There’s a tickle in my throat and I swallow hard. Don’t cough.
‘I’ve told you to never contact me again.’ There’s a beat. ‘I know. I saw. It’s really not my problem, is it?’
A pause.
‘Where are you?’
‘Fuck!’ He sounds furious and a whimper escapes and I clamp my hands over my mouth and crouch down, resting on my heels. My knees feel too rubbery to stand. ‘It’s a dangerous game you’re playing. OK, tomorrow night.’
A pause.
‘Around ten o’clock then, and then we’re done. Understand? You never. Ever. Contact me again.’
There’s a slam and my shoulders jerk upwards but seconds later water pitter-patters into the bath as the shower is switched on. I’m hesitant to move. Convinced he’ll notice the bathroom cabinet is open and spring out at me as I try to leave. Seconds turn to minutes and I know I can’t have long. I slip off my shoes and hold them in one hand and I reach for the door and slowly pull it towards me. It squeaks. I screw up my forehead but the water still runs. The bathroom door remains closed.

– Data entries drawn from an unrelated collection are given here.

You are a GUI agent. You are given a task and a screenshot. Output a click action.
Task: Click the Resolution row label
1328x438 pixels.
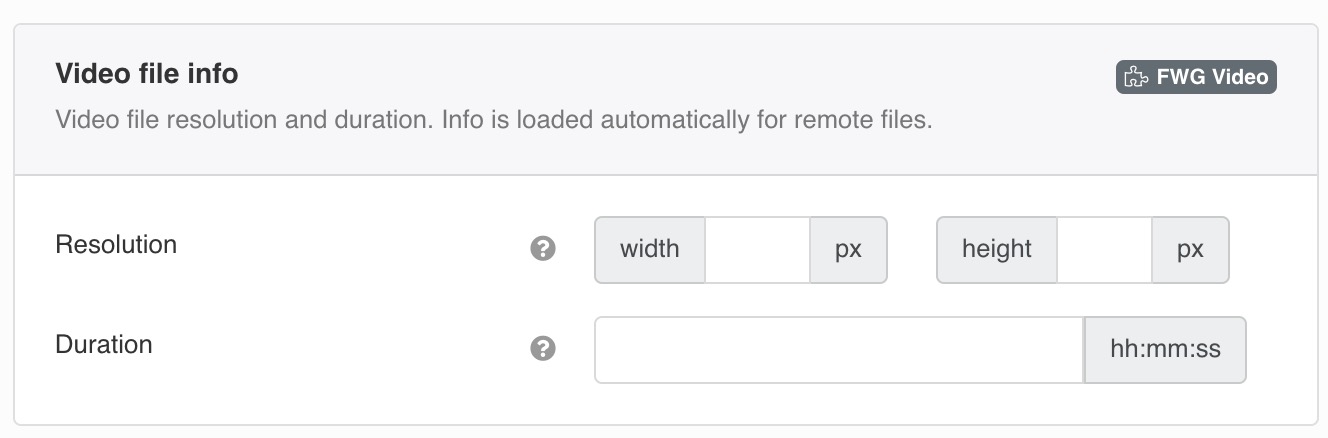[x=116, y=244]
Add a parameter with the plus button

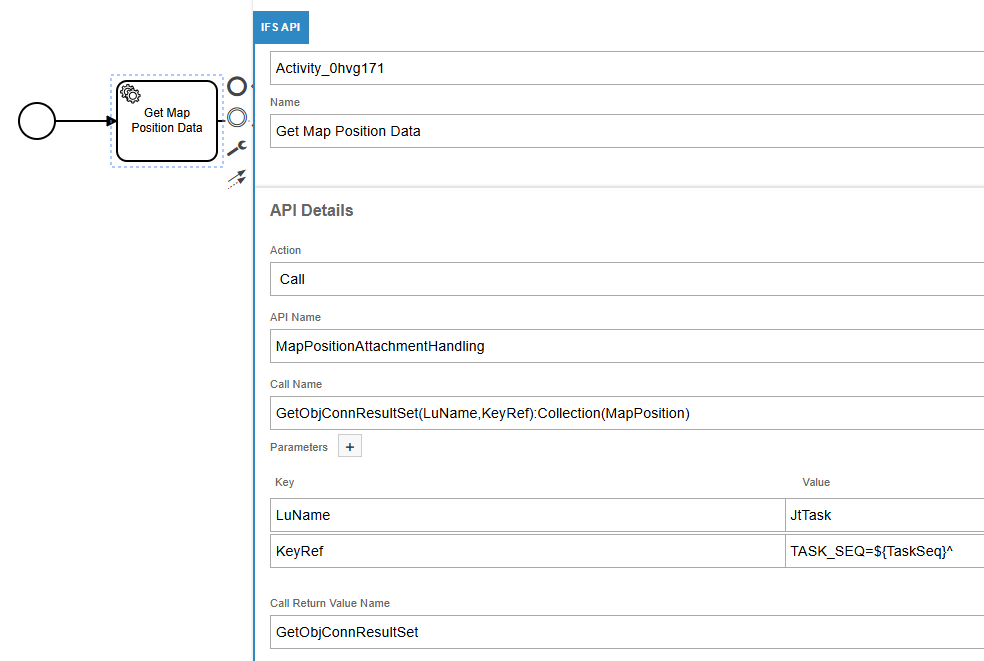coord(350,447)
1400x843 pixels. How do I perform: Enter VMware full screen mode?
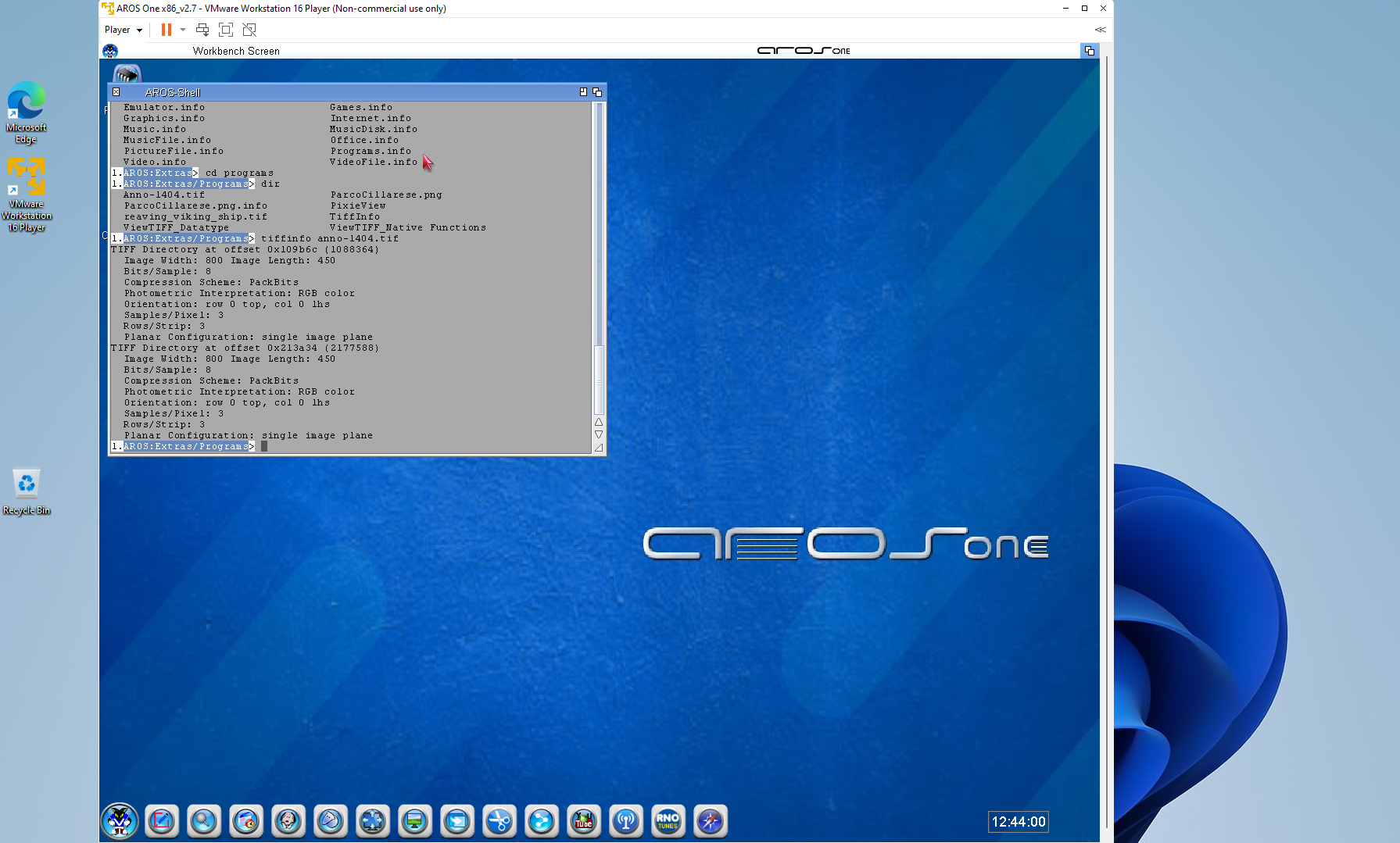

The staircase seems endless as I take the stairs one at a time, pausing after every step, every creak, looking behind me, and when I’ve reached the bottom I retrieve my bag from the lounge and try to open the front door. It is locked. I am reaching into my back pocket for the key when I realise there’s something different. The sound of the water has stopped. The bathroom door clicks open. I clamp my lips together to stop a sound escaping and I fumble to unlock the door as quickly as I can. The floorboards shift above me. The lock springs open. A shadow falls on the stair carpet. My fingers grip the handle. He’s coming. I wrench open the door and I am outside, closing the door as quietly as I can behind me. And then I run.